Il y a un passage que Pierre Clarac n’a pas souhaité retenir dans sa version : la « Conversation avec maman », dans laquelle Proust évoque un projet d’article qu’il aimerait consacrer à Sainte-Beuve. Clarac y voit la conclusion d’un roman avorté, qui aurait été abandonné au profit de l’écriture des textes théoriques. C’est oublier que ce passage s’inscrit dans le projet même du Sainte-Beuve et surtout que ce n’est pas le titre qui fait le genre (sans quoi À la recherche du temps perdu serait un essai de physique quantique). En regroupant les seuls textes théoriques et des considérations éparses de Proust sur la littérature, son Contre Sainte-Beuve devient un recueil d’écrits sur la littérature, signé « Proust », ce qui va à l’encontre même du projet de la Recherche qui consiste à s’écarter des considérations artistiques et littéraires, en les intégrant dans la fiction, dans la bouche du narrateur ou des personnages.

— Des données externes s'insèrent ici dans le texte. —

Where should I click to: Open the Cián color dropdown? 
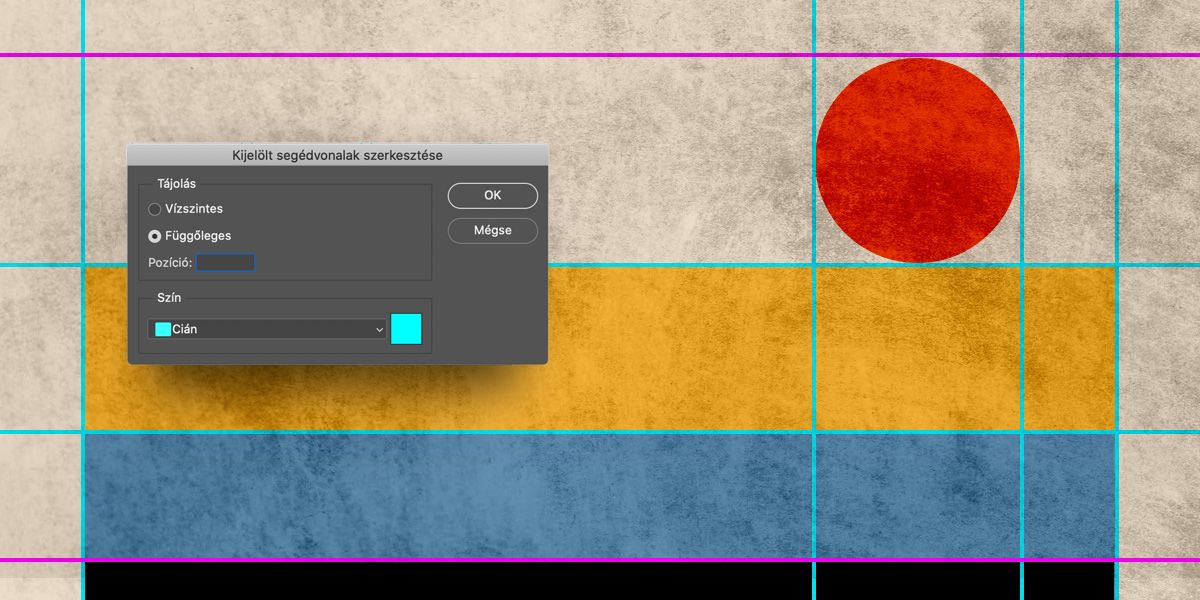(x=265, y=329)
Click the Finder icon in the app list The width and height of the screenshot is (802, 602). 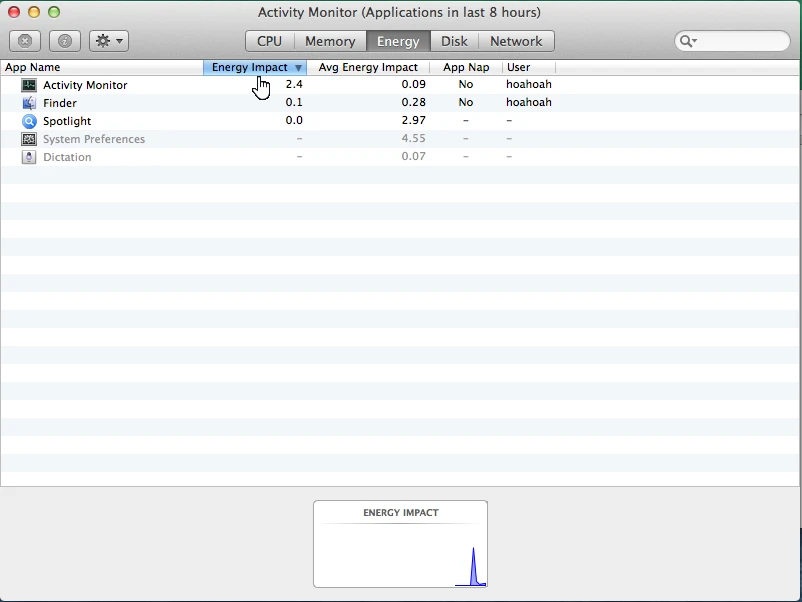(27, 102)
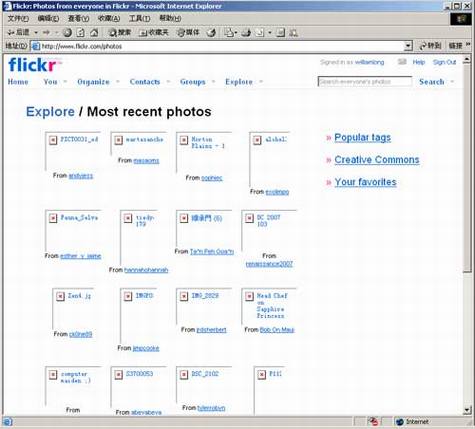Open the address bar dropdown arrow
Screen dimensions: 475x429
(408, 46)
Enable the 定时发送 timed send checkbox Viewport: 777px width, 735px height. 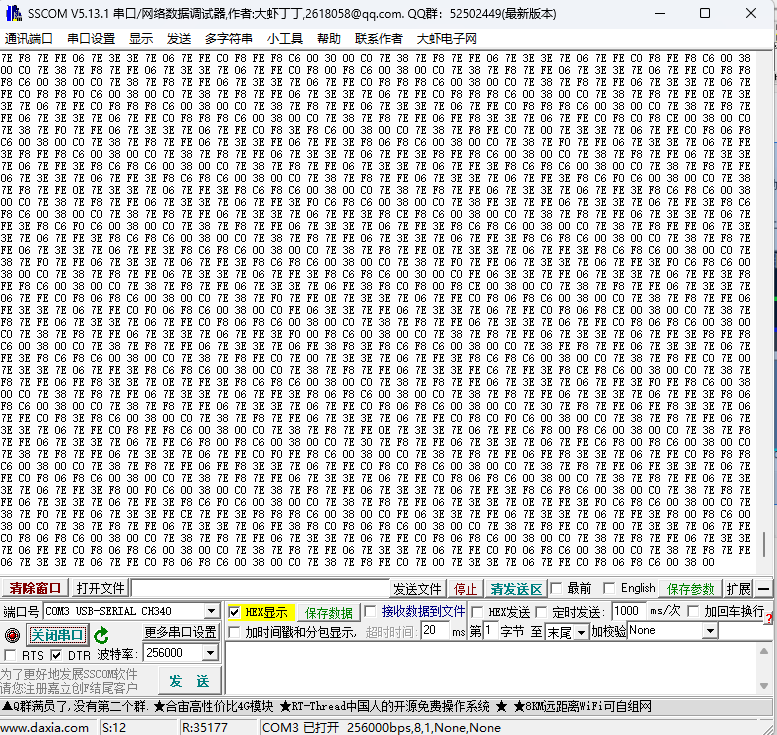coord(541,612)
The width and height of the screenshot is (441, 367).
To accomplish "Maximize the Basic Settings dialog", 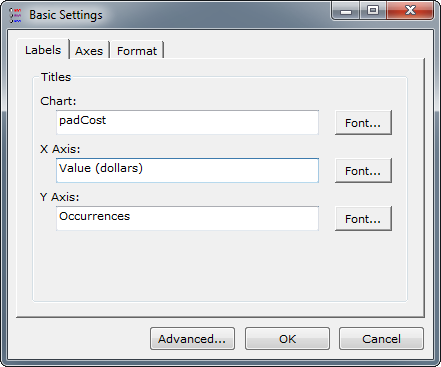I will click(x=373, y=11).
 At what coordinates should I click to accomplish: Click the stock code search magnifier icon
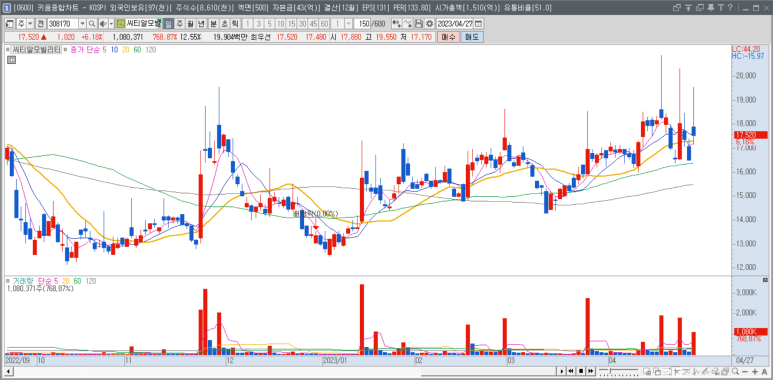click(x=92, y=24)
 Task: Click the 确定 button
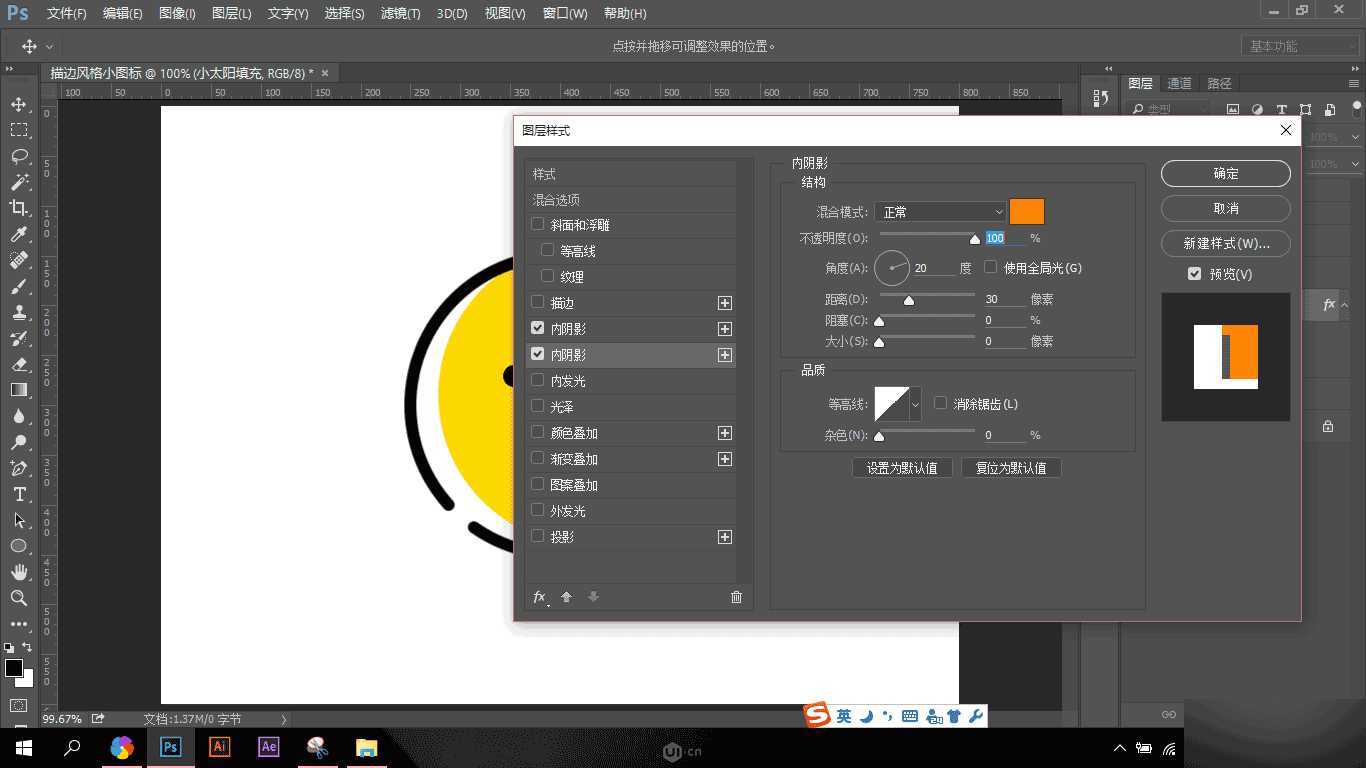[x=1224, y=173]
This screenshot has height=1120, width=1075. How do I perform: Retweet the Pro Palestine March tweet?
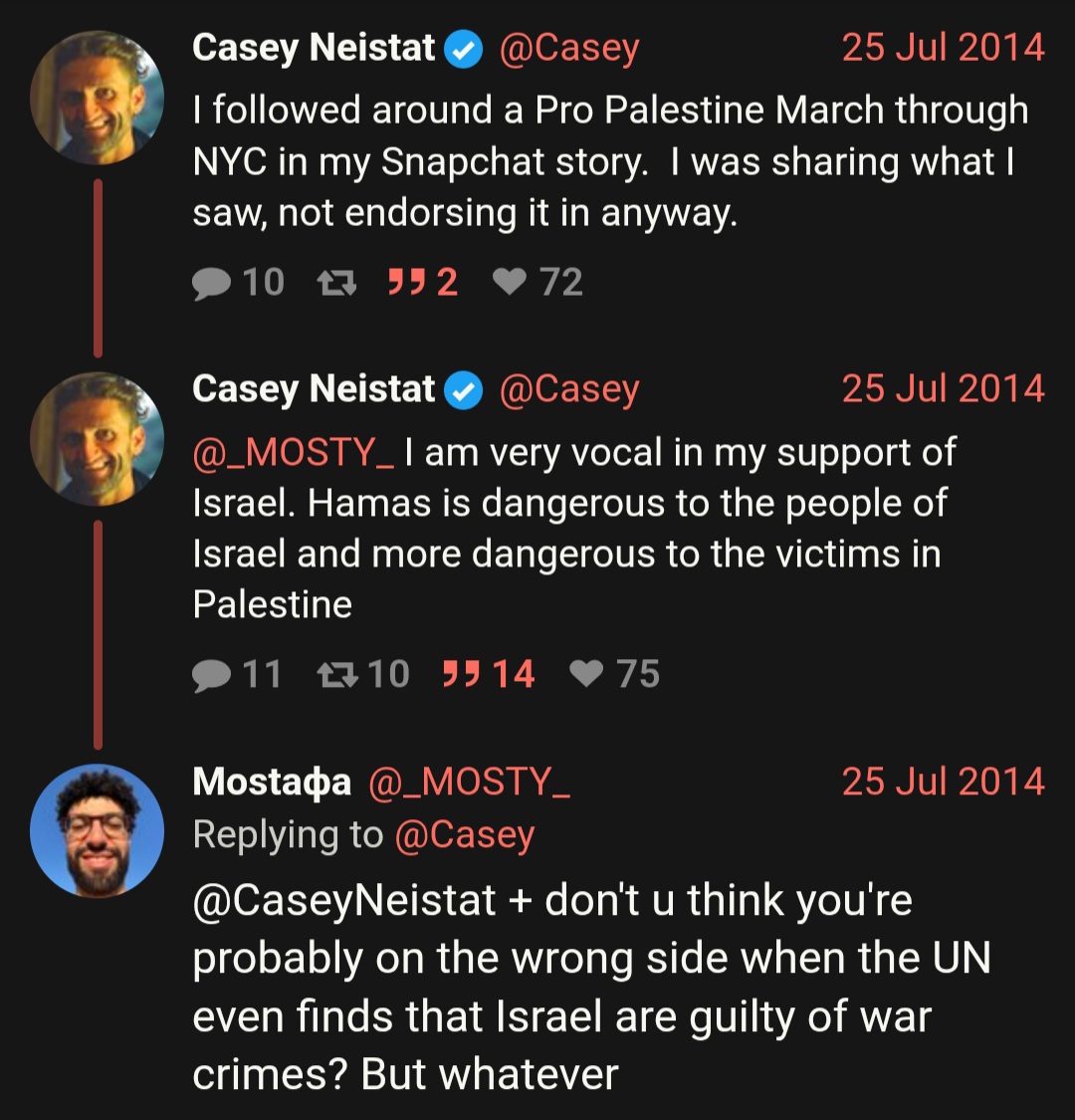point(336,282)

Réunir ces textes dans un essai implique de décontextualiser ces prises de position esthétiques et de les présenter comme assumées par l’auteur Proust.
Le projet réel du Sainte-Beuve de Proust est l’œuvre de sa vie, la Recherche du temps perdu elle-même. Le Sainte-Beuve semble être l’ancien titre de la Recherche, l’embryon de ce livre, les premières tentatives, narratives, pour démontrer la primauté des sentiments sur l’intelligence, et le refus logique de la forme de l’essai. Conserver la forme romanesque ne nous semble pas une gageure, mais au contraire une façon de faire qui, si elle est fausse d’un point de vue philologique, invite à comprendre plus efficacement le parcours de Proust.